YOUR TASK: Nothing but the lines holding the string "Gemini" should appear in the answer. Copy them from the entries.

RECORDS SUPPLIED:
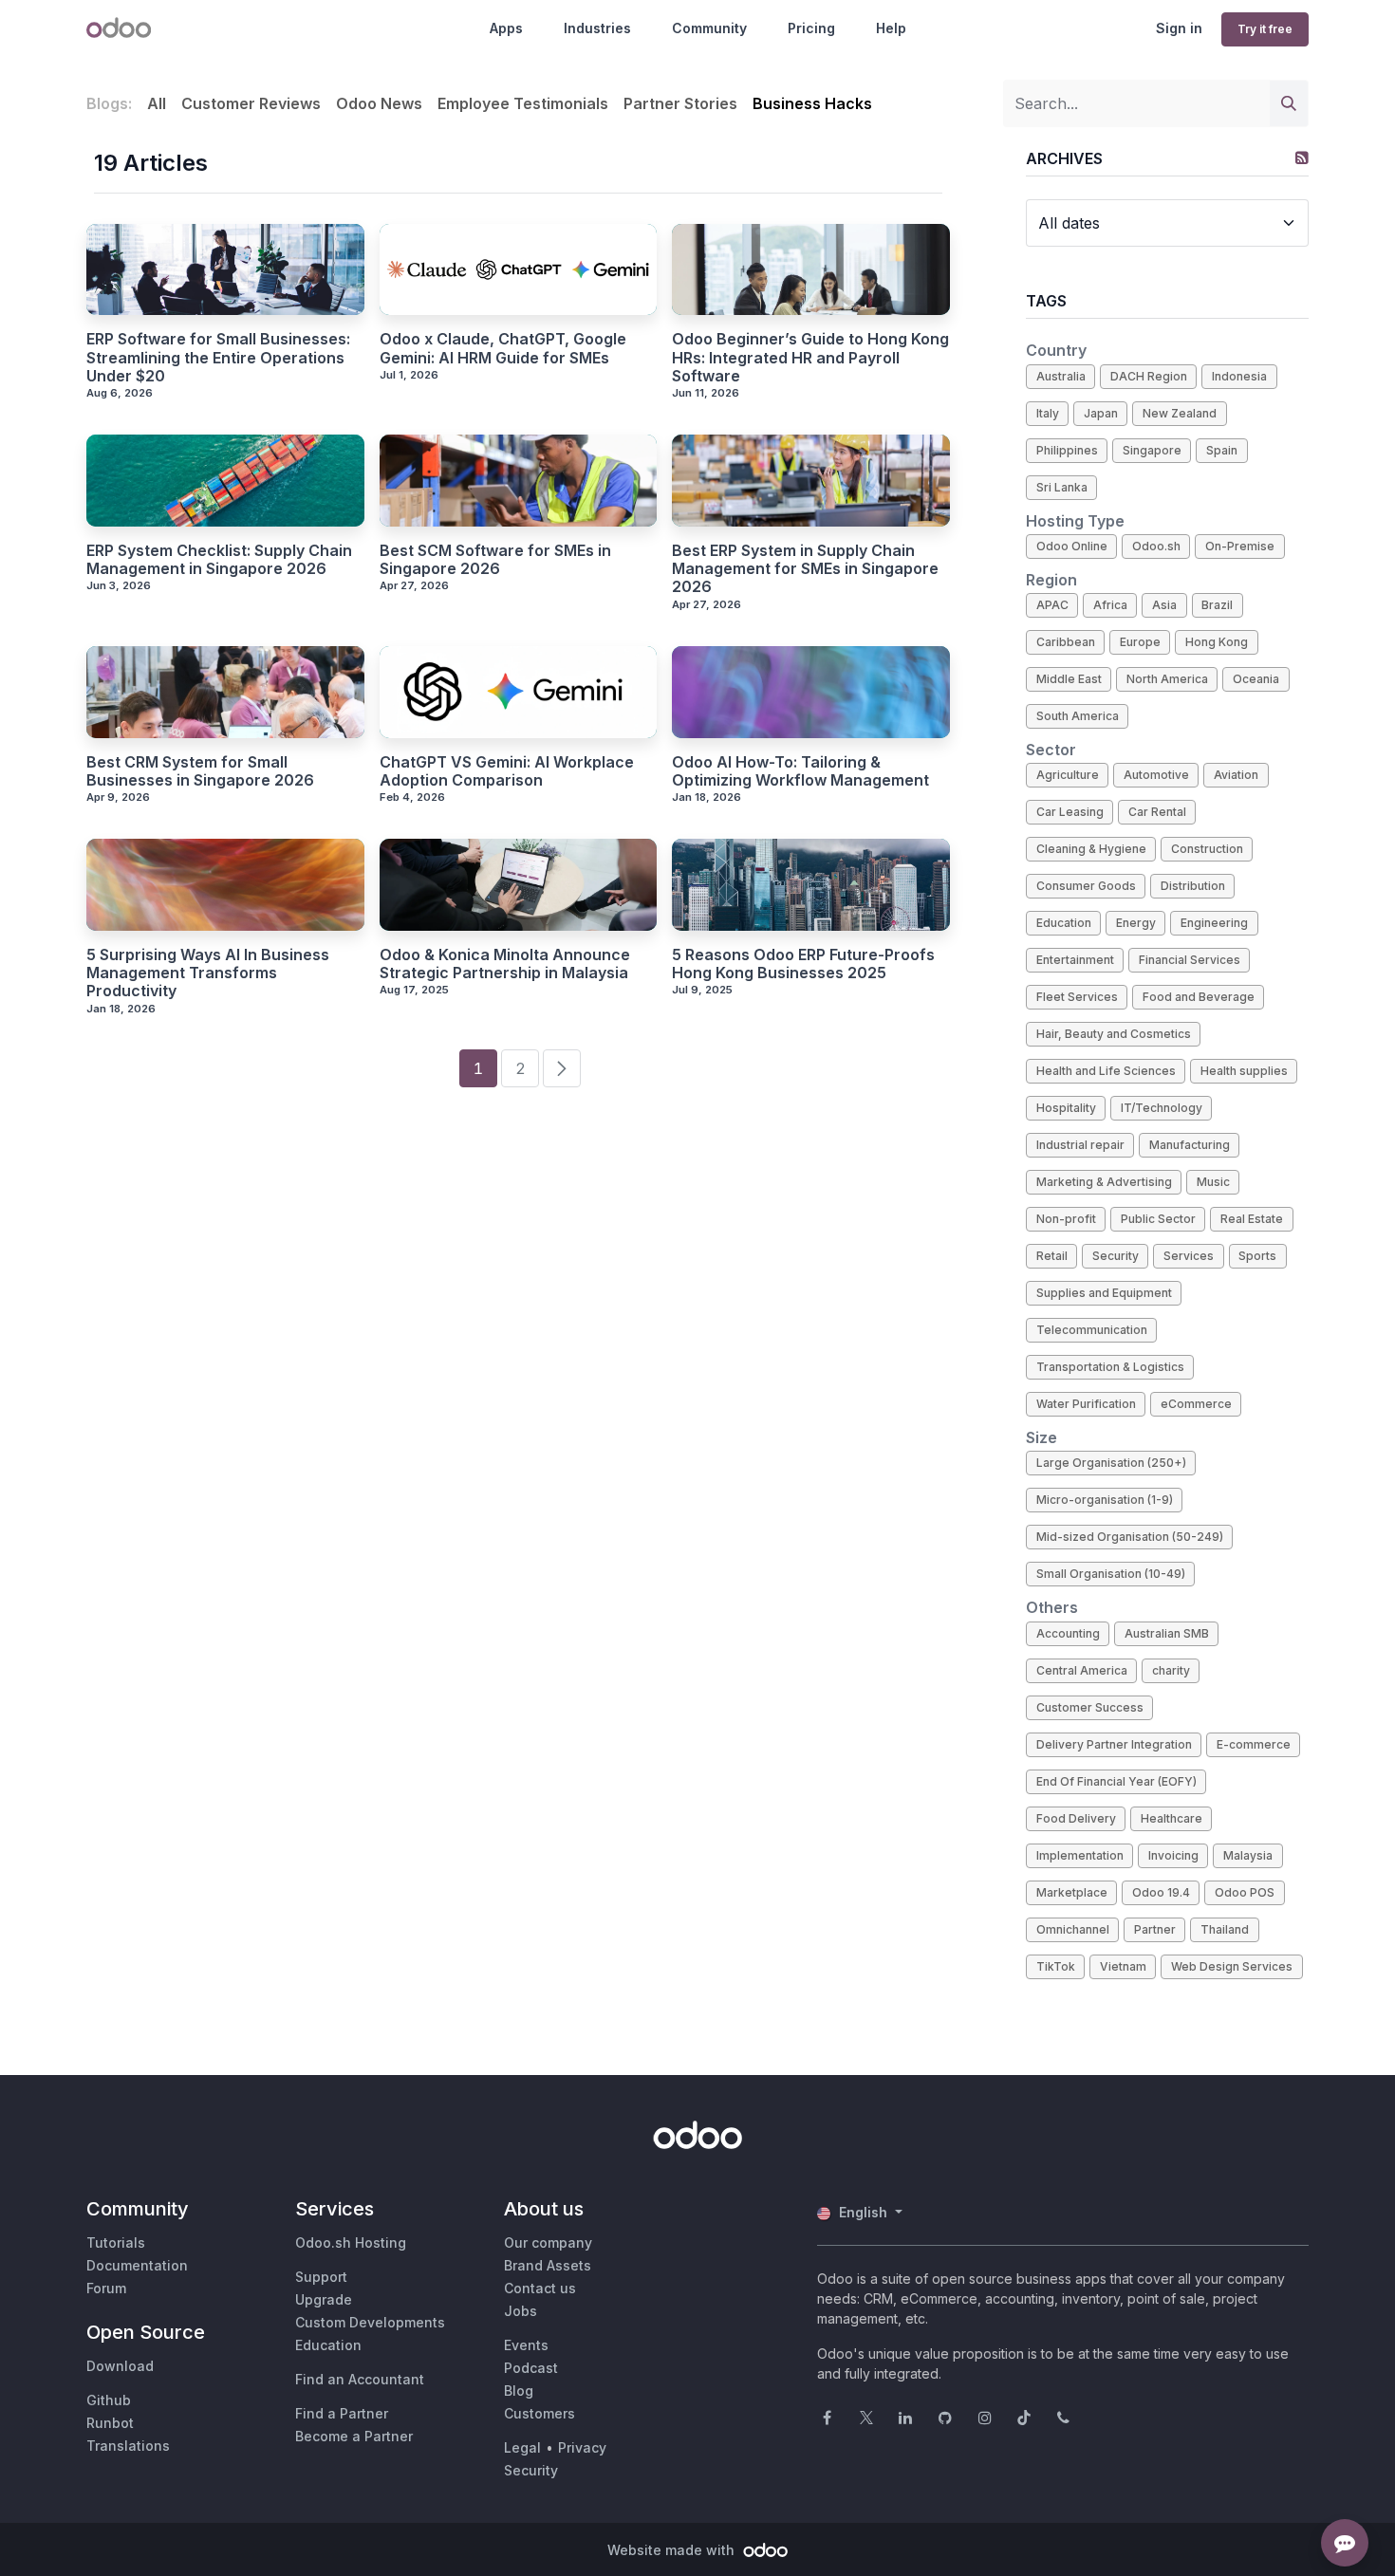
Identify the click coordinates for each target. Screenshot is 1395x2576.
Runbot (110, 2423)
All (156, 103)
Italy (1047, 413)
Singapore (1152, 450)
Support (321, 2277)
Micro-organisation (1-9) (1104, 1499)
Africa (1110, 605)
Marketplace (1071, 1892)
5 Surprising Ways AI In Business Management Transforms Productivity (207, 973)
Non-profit (1066, 1219)
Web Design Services (1232, 1966)
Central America (1081, 1670)
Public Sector (1158, 1219)
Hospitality (1066, 1108)
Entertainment (1075, 960)
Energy (1136, 923)
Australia (1061, 376)
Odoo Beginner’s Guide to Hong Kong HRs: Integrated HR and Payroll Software (810, 357)
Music (1213, 1182)
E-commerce (1254, 1744)
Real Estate (1251, 1219)
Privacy (582, 2447)
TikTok (1055, 1966)
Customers (539, 2413)
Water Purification (1086, 1404)
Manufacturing (1189, 1145)
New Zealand (1180, 413)
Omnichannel (1072, 1929)
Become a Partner (354, 2436)
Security (1115, 1256)
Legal (522, 2447)
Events (526, 2345)
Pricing (811, 28)
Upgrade (323, 2299)
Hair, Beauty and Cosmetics (1113, 1034)
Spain (1221, 450)
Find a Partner (341, 2413)
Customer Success (1090, 1707)
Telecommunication (1091, 1330)
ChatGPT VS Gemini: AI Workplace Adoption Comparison (507, 771)
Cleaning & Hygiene (1091, 849)
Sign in (1179, 28)
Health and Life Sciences (1106, 1071)
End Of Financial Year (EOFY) (1116, 1781)
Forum (106, 2288)
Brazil (1217, 605)
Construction (1207, 849)
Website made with (672, 2550)
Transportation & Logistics (1110, 1367)
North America (1167, 679)
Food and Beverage (1199, 997)
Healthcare (1171, 1818)
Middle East (1069, 679)
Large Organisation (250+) (1111, 1462)
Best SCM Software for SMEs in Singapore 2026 (495, 560)
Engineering (1214, 923)
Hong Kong (1216, 642)
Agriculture (1067, 775)
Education (1063, 923)
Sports (1257, 1256)
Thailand (1224, 1929)
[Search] (1289, 103)
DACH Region (1148, 376)
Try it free (1265, 29)
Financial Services (1189, 960)
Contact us (540, 2288)
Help (891, 28)
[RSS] (1302, 157)
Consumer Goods (1086, 886)
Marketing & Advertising (1104, 1182)
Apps (506, 28)
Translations (128, 2445)
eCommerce (1196, 1404)
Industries (597, 28)
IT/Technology (1161, 1108)
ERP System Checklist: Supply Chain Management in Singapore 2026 (219, 560)
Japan (1101, 413)
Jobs (520, 2311)
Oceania (1256, 679)
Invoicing (1173, 1855)
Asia (1164, 605)
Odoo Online (1071, 546)
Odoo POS (1244, 1892)
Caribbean (1065, 642)
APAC (1052, 605)
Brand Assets (547, 2265)
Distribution (1193, 886)
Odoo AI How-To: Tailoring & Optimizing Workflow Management (800, 771)
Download (120, 2366)
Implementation (1080, 1855)
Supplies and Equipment (1104, 1293)
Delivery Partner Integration (1114, 1744)
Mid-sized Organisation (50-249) (1129, 1536)
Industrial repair (1080, 1145)
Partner (1155, 1929)
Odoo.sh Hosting (350, 2242)
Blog (518, 2390)
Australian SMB (1167, 1633)
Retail (1052, 1256)
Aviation (1236, 775)
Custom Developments (370, 2322)
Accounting (1068, 1633)
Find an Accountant (359, 2379)
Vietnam (1123, 1966)
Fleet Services (1077, 997)
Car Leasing (1070, 812)
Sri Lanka (1062, 487)
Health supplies (1244, 1071)
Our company (548, 2242)
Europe (1140, 642)
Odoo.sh (1156, 546)
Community (709, 28)
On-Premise (1239, 546)
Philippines (1067, 450)
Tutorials (115, 2242)
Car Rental (1157, 812)
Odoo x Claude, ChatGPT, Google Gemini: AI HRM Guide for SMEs (503, 348)
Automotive (1156, 775)
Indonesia (1239, 376)
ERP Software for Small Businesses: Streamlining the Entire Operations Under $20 (218, 357)
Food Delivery (1076, 1818)
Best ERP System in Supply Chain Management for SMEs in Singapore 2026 (805, 569)
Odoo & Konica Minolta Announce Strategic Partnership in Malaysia (505, 964)
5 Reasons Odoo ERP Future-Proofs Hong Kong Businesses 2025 (803, 964)
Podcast (531, 2368)
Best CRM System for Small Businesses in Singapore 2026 (200, 771)
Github (108, 2400)
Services (1188, 1256)
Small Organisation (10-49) (1110, 1573)
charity (1171, 1670)
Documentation (137, 2265)
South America (1077, 716)
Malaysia (1248, 1855)
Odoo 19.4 (1161, 1892)
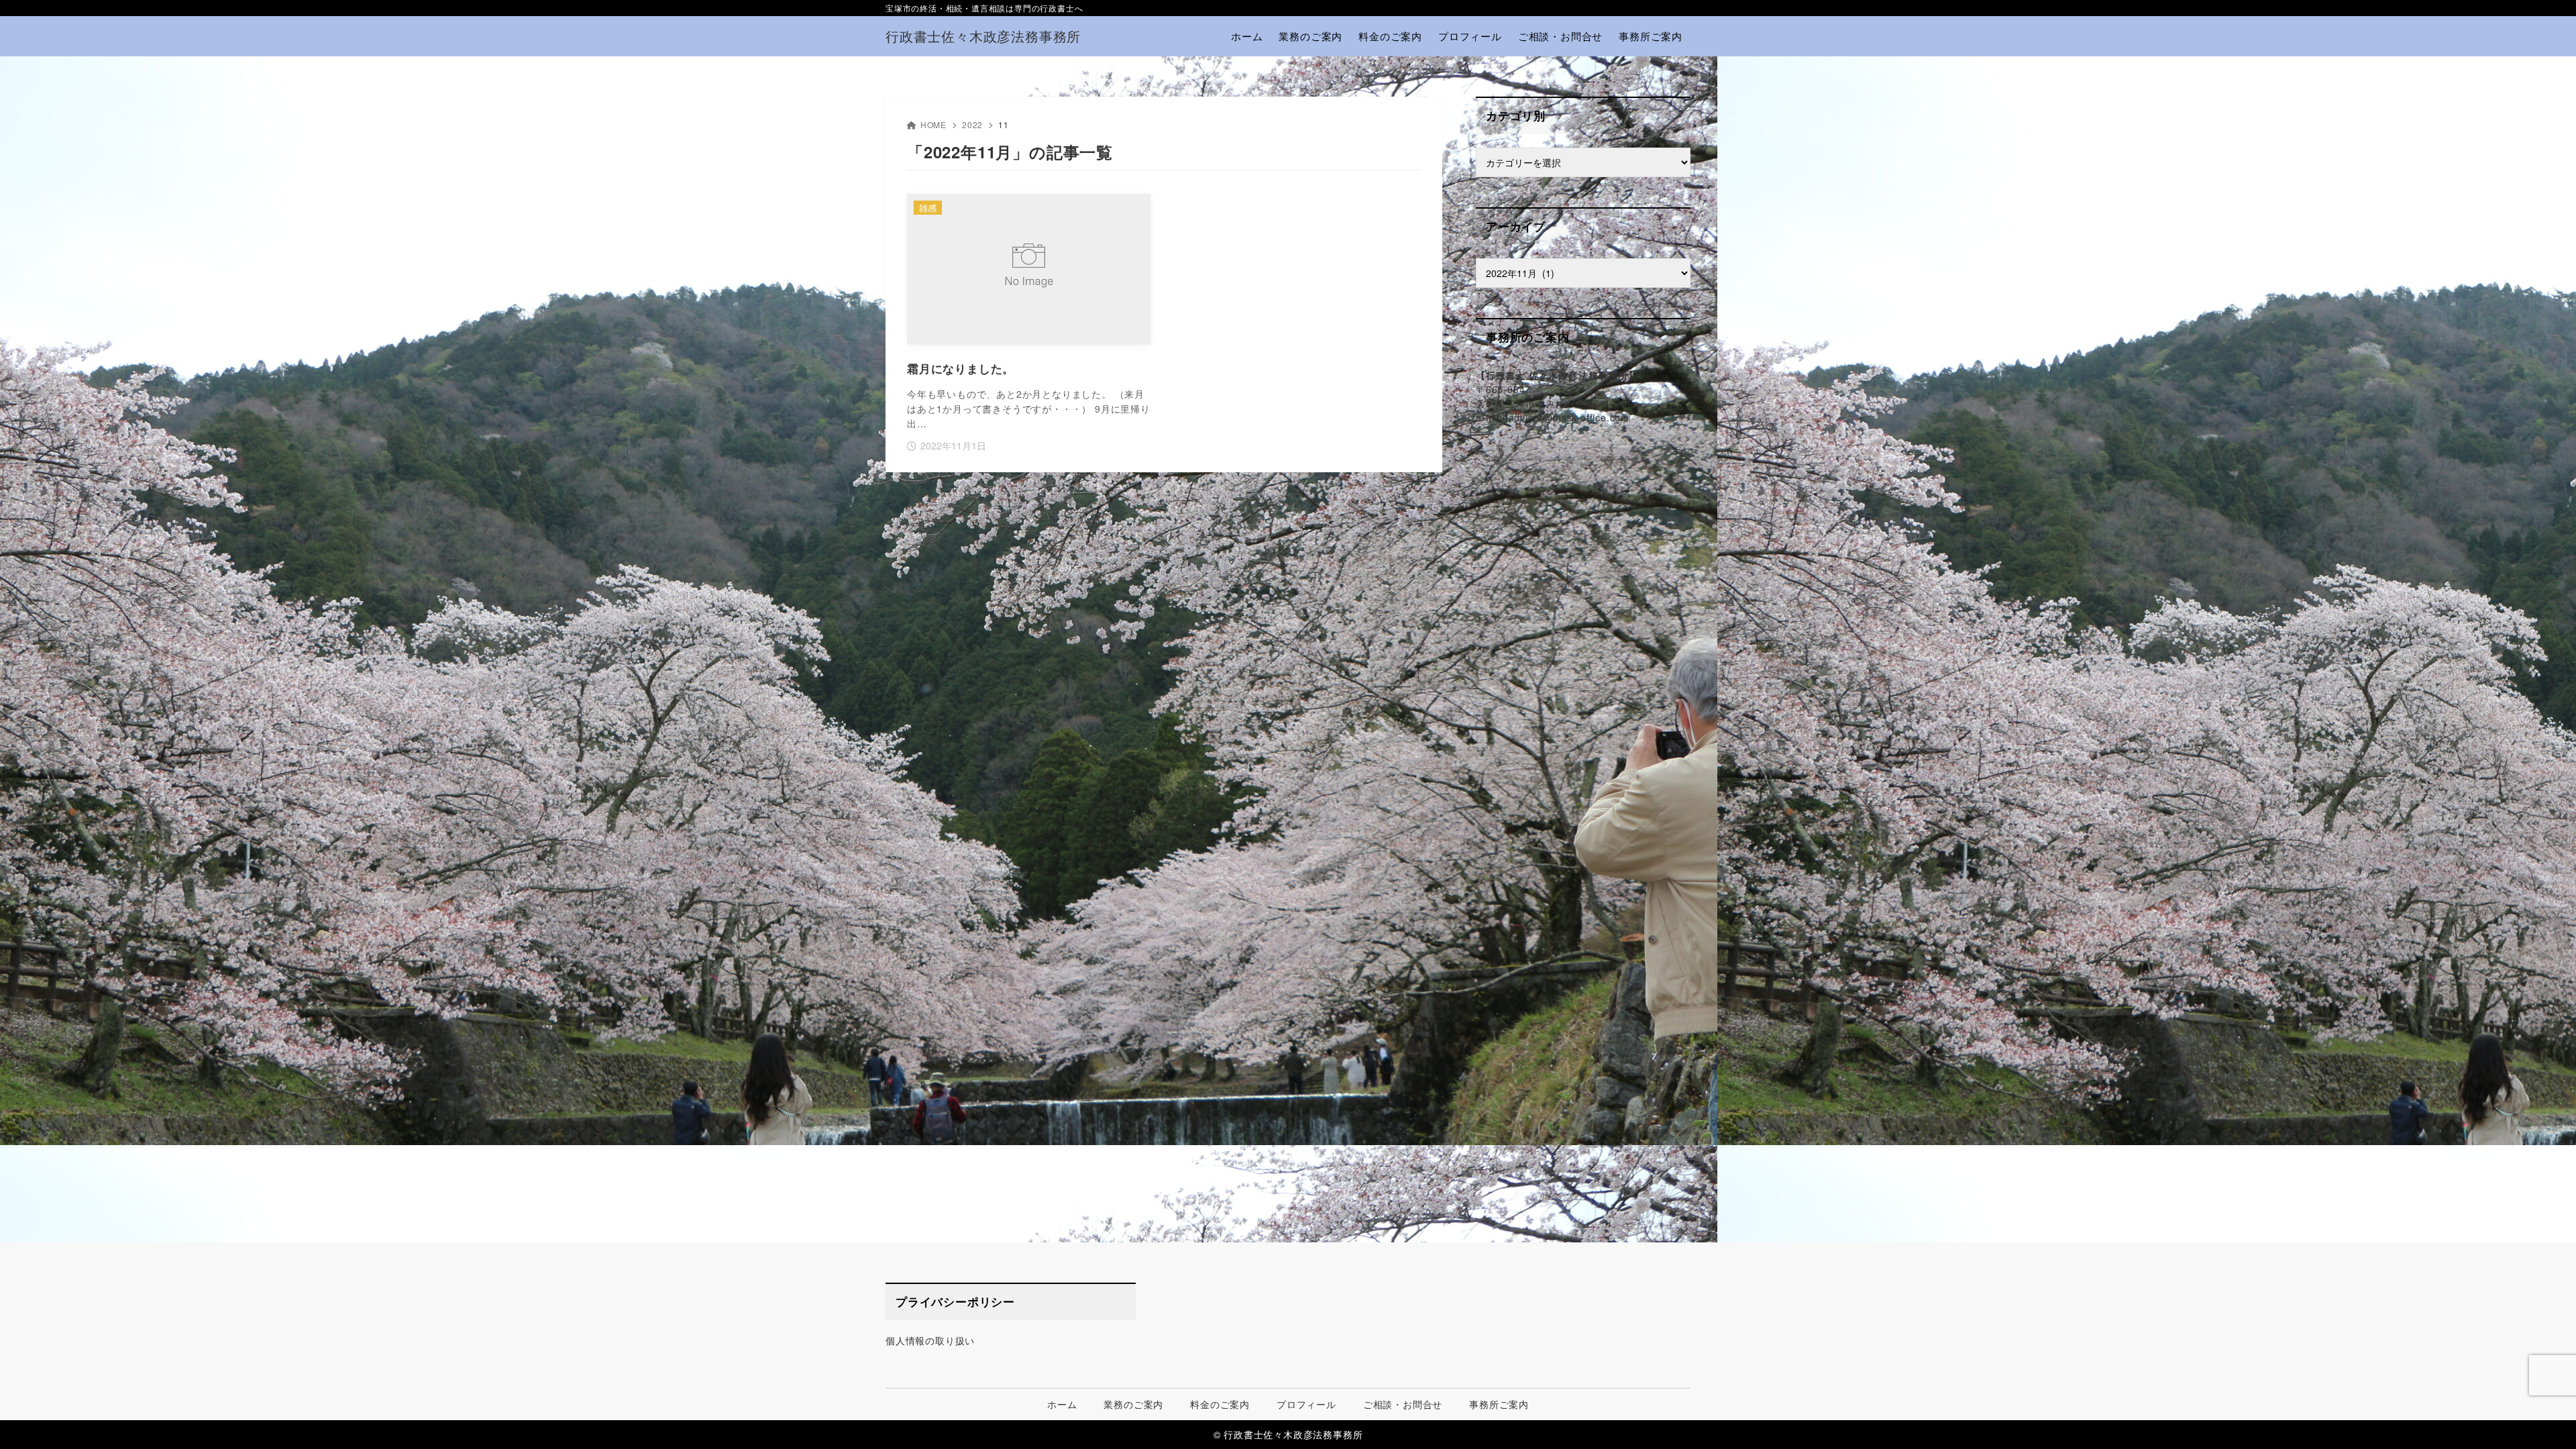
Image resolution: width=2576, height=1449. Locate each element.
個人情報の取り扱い (930, 1340)
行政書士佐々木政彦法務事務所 (983, 36)
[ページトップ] (2546, 1419)
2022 (972, 124)
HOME (933, 124)
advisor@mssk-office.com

SOLUTION TO THIS TASK:
ChatGPT VS Gemini: AI Workplace Adoption Comparison (507, 771)
Odoo x Claude, ChatGPT, Google Gemini: AI HRM Guide for SMEs (503, 348)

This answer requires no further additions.